**Work to do**
Please return every line in the entries below that contains the word "Where", copying each one in full.
— Start Records for the exercise —
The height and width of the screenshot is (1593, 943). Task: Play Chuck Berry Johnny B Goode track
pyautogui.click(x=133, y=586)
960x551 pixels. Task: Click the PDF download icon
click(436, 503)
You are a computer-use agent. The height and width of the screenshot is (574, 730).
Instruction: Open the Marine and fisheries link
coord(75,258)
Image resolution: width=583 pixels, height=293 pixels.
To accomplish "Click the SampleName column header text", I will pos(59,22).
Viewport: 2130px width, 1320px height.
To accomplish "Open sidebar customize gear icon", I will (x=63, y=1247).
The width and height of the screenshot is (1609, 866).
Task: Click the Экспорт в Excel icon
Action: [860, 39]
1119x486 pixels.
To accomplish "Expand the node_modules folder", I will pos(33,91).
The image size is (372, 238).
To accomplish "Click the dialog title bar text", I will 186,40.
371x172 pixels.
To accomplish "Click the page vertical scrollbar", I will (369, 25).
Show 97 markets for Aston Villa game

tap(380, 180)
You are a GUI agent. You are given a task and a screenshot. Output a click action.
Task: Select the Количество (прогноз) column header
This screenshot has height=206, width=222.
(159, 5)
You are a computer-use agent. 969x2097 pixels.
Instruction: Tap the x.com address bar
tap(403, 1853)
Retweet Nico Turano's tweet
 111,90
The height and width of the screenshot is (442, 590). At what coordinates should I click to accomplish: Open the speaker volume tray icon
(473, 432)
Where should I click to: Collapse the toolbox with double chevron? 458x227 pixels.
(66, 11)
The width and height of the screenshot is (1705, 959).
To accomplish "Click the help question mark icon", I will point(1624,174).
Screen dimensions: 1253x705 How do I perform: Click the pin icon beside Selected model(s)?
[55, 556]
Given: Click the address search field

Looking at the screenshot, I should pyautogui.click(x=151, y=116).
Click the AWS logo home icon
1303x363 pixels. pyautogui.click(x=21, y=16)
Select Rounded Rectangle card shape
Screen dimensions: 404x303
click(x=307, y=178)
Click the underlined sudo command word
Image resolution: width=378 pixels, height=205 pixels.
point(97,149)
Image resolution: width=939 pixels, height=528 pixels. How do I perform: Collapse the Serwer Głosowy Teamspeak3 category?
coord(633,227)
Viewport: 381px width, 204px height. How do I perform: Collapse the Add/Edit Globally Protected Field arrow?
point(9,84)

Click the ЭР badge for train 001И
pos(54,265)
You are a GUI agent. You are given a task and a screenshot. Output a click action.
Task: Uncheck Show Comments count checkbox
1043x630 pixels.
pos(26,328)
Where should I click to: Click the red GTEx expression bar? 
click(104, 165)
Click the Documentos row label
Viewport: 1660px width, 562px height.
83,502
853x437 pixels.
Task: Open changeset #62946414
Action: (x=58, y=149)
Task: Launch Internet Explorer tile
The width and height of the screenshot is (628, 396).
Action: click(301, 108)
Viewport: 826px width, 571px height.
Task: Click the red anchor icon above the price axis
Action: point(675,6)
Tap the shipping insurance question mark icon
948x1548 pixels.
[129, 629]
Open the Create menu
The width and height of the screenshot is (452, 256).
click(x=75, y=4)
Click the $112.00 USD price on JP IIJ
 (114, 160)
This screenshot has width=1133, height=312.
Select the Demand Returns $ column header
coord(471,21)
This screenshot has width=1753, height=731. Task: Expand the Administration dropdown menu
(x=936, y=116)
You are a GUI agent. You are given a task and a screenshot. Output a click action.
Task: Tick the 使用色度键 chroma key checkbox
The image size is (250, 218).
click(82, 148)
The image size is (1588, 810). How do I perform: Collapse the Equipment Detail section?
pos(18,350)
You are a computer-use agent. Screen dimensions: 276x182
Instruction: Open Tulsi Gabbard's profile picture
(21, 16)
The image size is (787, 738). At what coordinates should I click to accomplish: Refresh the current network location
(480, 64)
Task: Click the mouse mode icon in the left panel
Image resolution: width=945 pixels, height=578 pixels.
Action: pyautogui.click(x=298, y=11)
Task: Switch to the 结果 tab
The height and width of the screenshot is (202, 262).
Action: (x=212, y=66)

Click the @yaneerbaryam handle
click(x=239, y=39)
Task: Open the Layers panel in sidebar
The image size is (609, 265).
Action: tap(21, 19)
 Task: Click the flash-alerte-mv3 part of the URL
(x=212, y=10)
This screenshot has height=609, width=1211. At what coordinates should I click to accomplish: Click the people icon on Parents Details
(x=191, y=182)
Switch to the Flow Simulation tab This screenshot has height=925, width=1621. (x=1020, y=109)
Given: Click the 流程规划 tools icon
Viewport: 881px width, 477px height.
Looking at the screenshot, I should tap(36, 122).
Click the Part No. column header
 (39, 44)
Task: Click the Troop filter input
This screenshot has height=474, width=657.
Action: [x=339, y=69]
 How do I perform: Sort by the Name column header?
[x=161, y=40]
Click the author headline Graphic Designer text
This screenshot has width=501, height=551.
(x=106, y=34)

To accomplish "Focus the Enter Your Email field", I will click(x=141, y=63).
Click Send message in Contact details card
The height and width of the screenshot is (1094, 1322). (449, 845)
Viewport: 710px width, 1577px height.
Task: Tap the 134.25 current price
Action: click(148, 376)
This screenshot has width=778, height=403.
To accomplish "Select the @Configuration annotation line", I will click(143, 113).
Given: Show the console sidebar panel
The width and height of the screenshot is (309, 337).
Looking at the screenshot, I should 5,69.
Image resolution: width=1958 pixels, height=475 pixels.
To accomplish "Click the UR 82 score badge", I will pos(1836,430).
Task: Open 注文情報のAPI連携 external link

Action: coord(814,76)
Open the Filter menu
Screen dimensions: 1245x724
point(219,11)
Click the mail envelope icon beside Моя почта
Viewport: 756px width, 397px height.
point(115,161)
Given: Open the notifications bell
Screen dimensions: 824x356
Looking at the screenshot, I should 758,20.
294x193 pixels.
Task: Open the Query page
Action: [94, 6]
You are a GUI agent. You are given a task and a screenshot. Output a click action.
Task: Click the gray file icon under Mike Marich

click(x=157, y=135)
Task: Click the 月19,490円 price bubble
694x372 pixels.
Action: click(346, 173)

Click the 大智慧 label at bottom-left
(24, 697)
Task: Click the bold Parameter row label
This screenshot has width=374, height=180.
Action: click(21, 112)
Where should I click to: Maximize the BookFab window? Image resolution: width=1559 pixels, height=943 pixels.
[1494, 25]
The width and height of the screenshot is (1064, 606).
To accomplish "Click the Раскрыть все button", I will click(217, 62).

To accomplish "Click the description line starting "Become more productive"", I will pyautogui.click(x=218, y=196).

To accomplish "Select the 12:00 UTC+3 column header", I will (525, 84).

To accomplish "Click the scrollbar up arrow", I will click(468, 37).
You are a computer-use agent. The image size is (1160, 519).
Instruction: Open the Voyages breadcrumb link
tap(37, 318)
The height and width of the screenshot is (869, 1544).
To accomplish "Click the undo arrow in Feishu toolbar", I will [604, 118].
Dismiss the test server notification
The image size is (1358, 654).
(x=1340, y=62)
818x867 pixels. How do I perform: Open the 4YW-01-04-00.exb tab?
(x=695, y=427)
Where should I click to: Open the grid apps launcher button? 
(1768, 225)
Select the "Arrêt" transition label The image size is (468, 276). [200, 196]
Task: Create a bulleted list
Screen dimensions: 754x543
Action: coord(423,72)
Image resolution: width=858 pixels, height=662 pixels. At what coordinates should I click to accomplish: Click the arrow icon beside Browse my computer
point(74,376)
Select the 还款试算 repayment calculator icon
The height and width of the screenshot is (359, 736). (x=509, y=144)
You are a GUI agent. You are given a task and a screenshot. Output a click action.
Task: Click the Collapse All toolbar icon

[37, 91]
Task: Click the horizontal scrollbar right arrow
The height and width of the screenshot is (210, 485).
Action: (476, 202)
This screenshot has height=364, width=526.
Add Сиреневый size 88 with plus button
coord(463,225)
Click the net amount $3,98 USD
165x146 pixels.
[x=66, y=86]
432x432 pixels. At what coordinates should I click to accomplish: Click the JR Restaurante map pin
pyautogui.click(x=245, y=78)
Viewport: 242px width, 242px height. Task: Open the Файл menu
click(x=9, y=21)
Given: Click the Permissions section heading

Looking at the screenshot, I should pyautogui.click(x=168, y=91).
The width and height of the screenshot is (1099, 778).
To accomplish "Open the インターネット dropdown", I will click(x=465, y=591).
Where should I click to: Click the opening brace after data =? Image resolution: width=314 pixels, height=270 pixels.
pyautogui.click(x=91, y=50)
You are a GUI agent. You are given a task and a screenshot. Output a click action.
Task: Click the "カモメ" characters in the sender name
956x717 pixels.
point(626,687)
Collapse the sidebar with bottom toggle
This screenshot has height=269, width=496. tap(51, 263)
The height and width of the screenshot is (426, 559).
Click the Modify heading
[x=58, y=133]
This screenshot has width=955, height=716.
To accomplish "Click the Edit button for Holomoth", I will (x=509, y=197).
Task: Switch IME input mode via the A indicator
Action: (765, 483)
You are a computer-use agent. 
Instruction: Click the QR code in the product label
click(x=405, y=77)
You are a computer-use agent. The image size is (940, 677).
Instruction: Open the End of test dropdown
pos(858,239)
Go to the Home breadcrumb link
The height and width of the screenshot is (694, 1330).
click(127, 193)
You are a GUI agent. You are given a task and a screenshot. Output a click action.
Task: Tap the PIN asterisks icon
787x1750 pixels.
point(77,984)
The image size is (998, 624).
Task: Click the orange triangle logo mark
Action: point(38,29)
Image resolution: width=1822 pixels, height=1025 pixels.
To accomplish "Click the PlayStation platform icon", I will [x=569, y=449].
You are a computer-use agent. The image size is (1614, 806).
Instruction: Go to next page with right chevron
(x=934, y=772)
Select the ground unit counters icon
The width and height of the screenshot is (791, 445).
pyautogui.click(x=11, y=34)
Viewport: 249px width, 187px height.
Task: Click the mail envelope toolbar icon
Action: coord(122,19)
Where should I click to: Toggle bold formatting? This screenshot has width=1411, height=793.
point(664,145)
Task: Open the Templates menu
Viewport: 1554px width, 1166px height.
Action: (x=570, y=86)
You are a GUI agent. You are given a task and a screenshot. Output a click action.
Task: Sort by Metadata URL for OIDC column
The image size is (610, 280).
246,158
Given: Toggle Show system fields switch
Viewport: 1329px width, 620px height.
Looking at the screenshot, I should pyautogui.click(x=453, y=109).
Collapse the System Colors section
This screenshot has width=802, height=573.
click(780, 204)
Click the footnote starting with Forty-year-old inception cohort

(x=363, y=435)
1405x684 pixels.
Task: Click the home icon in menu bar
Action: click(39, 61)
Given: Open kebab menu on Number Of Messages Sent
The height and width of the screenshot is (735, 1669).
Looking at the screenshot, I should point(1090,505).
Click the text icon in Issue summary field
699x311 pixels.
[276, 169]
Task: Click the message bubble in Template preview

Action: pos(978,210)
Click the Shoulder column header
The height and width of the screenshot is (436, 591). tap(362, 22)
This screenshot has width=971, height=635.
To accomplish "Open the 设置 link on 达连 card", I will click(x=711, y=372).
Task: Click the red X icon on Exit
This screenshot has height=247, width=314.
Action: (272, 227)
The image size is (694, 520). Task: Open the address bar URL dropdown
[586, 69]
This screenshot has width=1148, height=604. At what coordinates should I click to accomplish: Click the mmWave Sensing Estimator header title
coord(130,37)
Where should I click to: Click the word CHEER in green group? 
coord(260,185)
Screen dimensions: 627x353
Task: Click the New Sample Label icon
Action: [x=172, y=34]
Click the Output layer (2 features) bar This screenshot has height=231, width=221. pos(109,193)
— End Records for the exercise —
**Correct result**
Where should I click to: Collapse the toolbox with double chevron? 458x227 pixels.
Where should I click to: Click the red GTEx expression bar? 
Where should I click to: Maximize the BookFab window? Image resolution: width=1559 pixels, height=943 pixels.
Where should I click to: Open the grid apps launcher button? 
Where should I click to: Click the opening brace after data =? Image resolution: width=314 pixels, height=270 pixels.
Where should I click to: Toggle bold formatting? This screenshot has width=1411, height=793.
Where should I click to: Click the word CHEER in green group? 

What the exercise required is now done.